Mental illnesses are invisible illnesses that can affect anyone. As a college student, you feel a unique set of stressors and those, in turn, can influence your mental health or aggravate a preexisting condition. If you are dealing with anxiety, depression or suicidal thoughts, post-traumatic stress disorder, or an eating disorder, talk to a mental health specialist. They will help you understand that you’ve done nothing wrong to have one of these diseases and work with you to create a treatment plan to combat your illness. All are treatable.

Feeling anxious is completely normal in some circumstances, but if you feel anxious all the time and about issues that wouldn’t normally cause anxiety, that indicates something else is going on. It may affect your relationships, academics, or job performance and, as such, shouldn’t go undiagnosed. Speaking with your doctor or a mental health professional about these feelings can result in a treatment plan that includes medication, therapy, or both.

Eating disorders can affect anyone, male or female, of any age. People who feel ashamed of their bodies and strive to meet an unattainable “ideal” body shape may be suffering from an eating disorder. Four common eating disorders are anorexia nervosa, bulimia nervosa, binge eating disorder, and muscle dysmorphia, and all four have detrimental effects on the human body. If you or someone you know has an eating disorder, getting treatment from a mental health or medical professional is essential to avoid brain damage, digestive tract damage, dental problems, heart disease, and/or organ failure.
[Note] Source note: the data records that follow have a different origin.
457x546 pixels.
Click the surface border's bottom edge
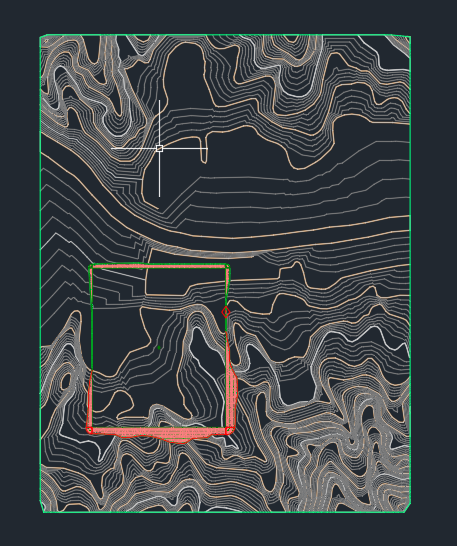pos(224,512)
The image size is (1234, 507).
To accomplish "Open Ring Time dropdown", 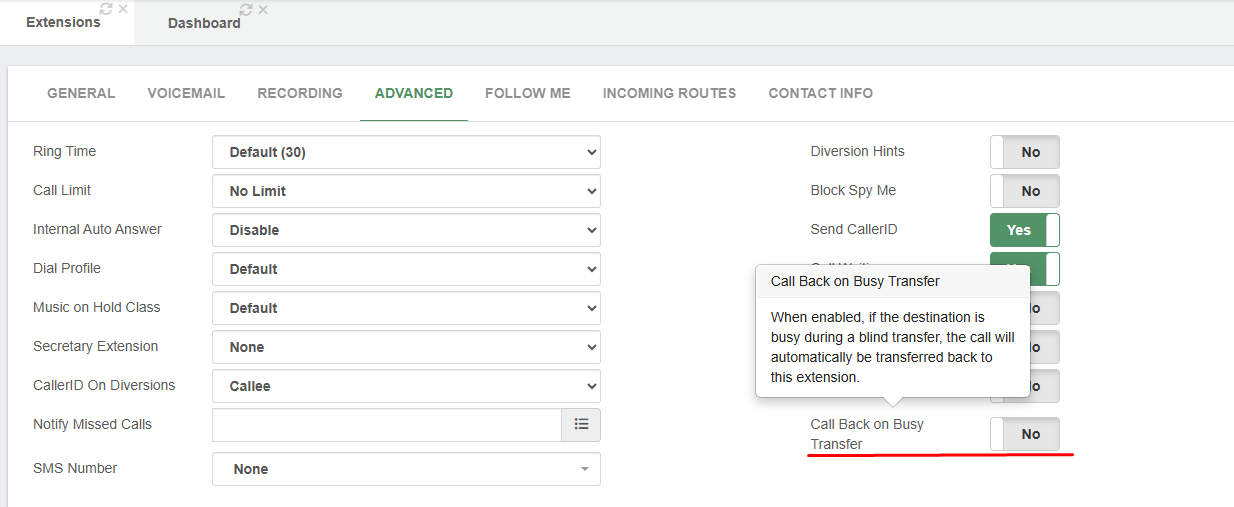I will pyautogui.click(x=406, y=152).
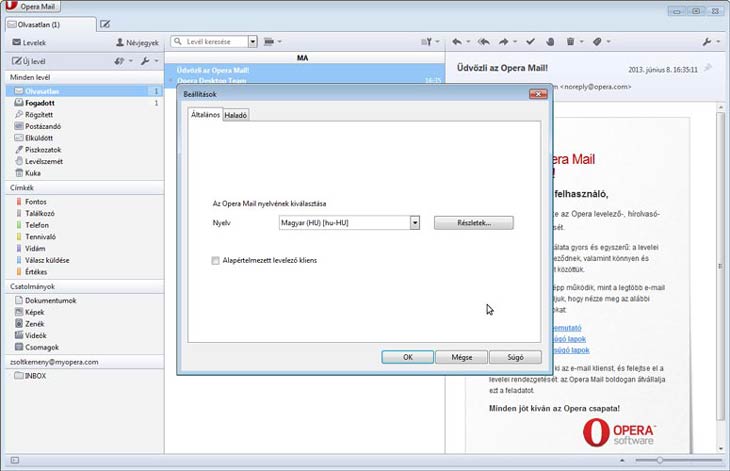Select the Általános tab
This screenshot has width=730, height=471.
tap(204, 115)
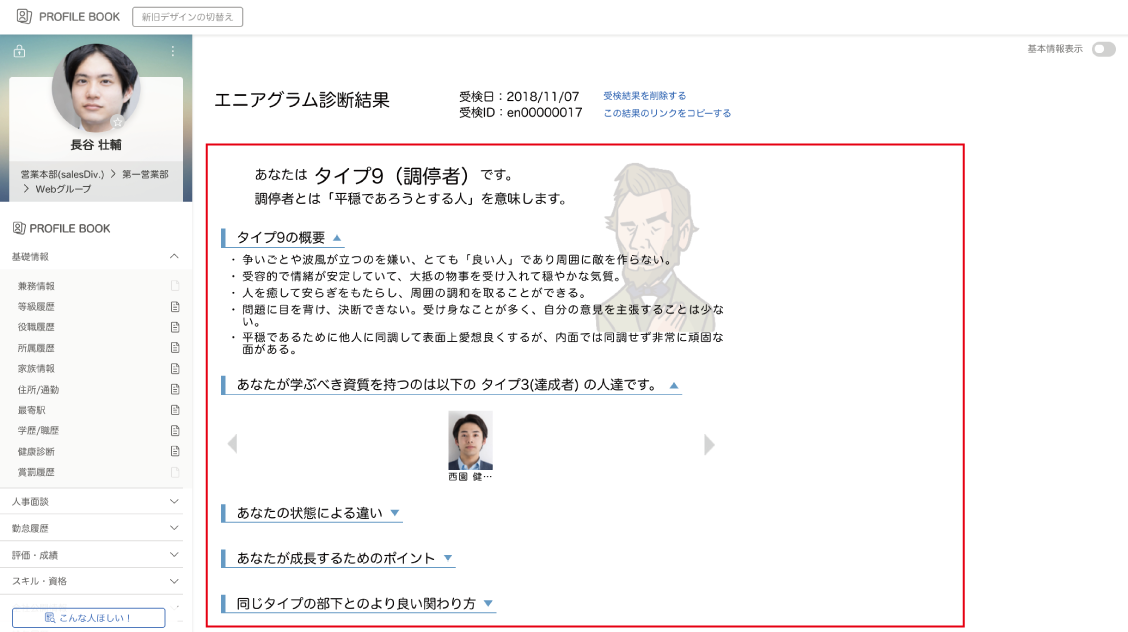
Task: Collapse the 基礎情報 sidebar section
Action: (x=174, y=257)
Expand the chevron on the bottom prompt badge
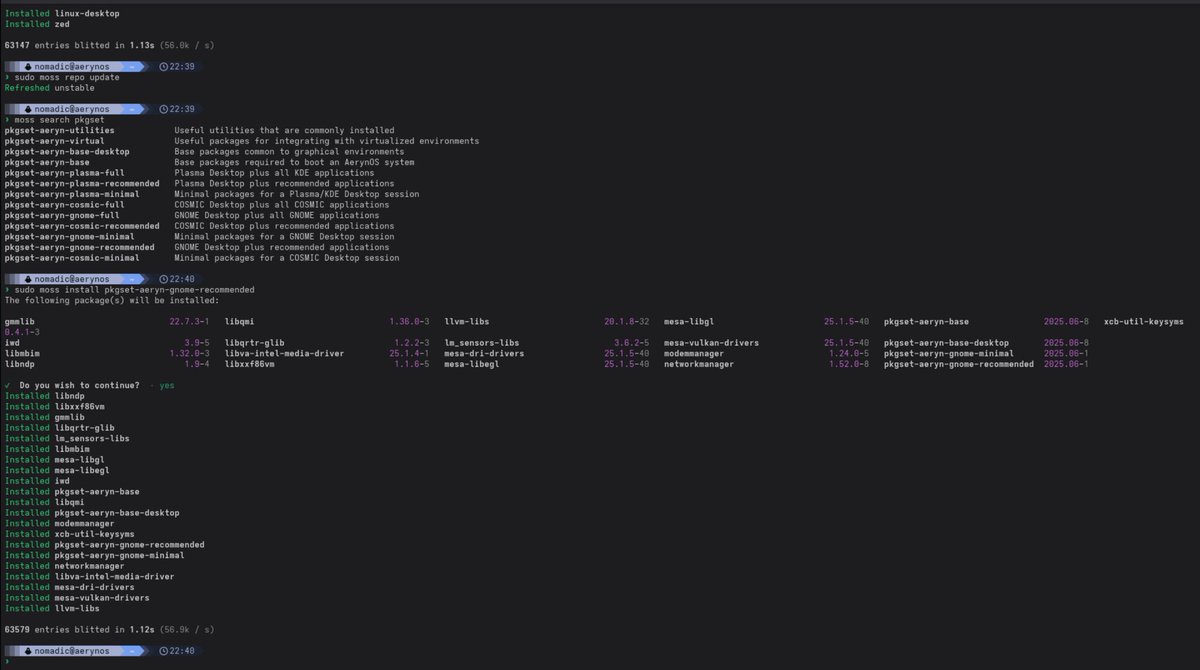 143,650

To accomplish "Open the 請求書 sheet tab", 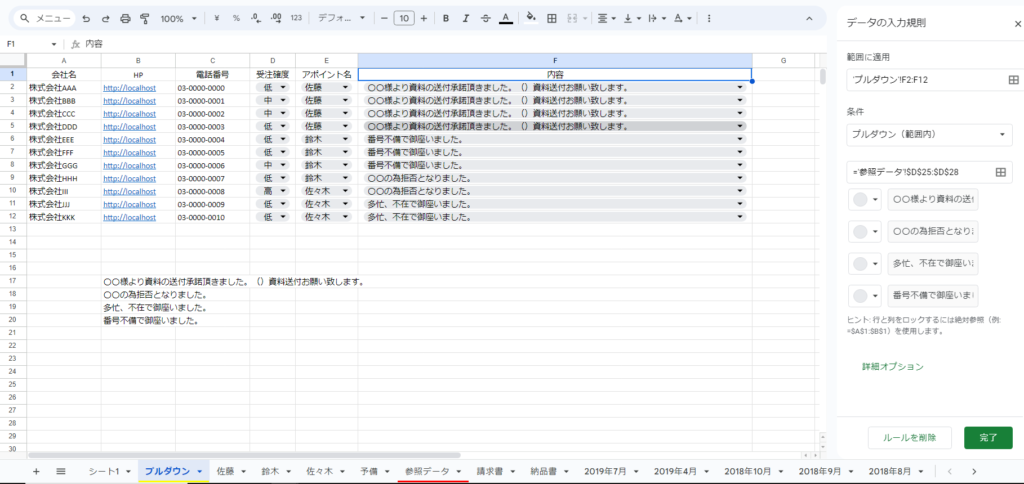I will click(495, 470).
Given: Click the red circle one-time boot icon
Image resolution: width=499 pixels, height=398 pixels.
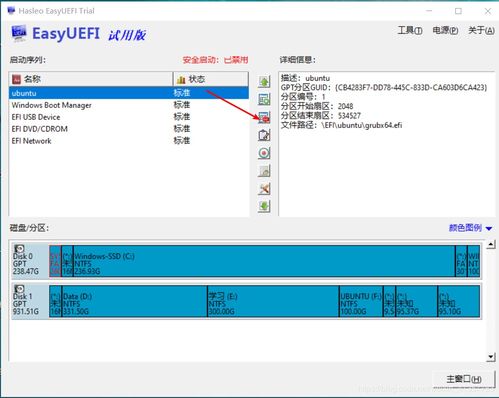Looking at the screenshot, I should pyautogui.click(x=264, y=153).
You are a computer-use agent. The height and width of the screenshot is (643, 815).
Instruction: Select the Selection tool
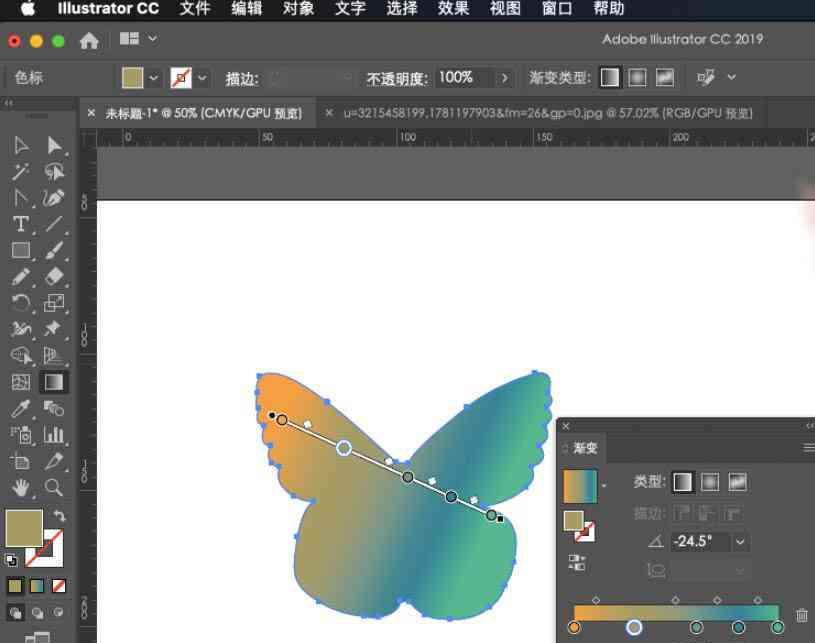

Persistent feelings of doom, negativity, or sadness may indicate that there’s something more going on than just having a bad couple of days. If you’re feeling temporarily down, try meditation, exercise, dates with friends, and planning something fun for the future. If your feelings are long-lasting, it’s probably time to see a professional. Depression, which may exist just seasonally or exist persistently year round, is treatable with medication, therapy, or both.

Depression can be so overbearing that it leads to thoughts about taking one’s life, as can feelings of guilt, stress, or sadness. If you or someone you know is having suicidal thoughts, there is help. Call the National Suicide Prevention Hotline to speak to a trained representative, or, if the situation is dire, call emergency services. Talking about suicide, researching methods of suicide, and saying goodbye are all warning signs of suicidal thoughts. Seek out help and treatment for yourself or others; things will get better.

While post-traumatic stress disorder (PTSD) is commonly associated with military veterans, anyone can be affected. Having experienced a trauma during your life can increase your risk for PTSD and the associated symptoms: flashbacks, panic attacks, changes in self-esteem and mood, and self-destructive behaviors. Though scary to experience, PTSD is a treatable illness. Mental health professional may suggest therapy or antidepressants to lessen the hold the trauma has over an individual.

If you are struggling with a mental illness, there are plenty of resources available to help you cope. Take advantage of your friends, family, and the facilities and people who are available on campus. The campus health clinic and local mental health institutions are staffed by counselors, doctors, and therapists who will listen to you and help you get treatment. If you’re supporting someone else who is suffering, show unconditional love and listen to them, but be sure to take care of yourself too.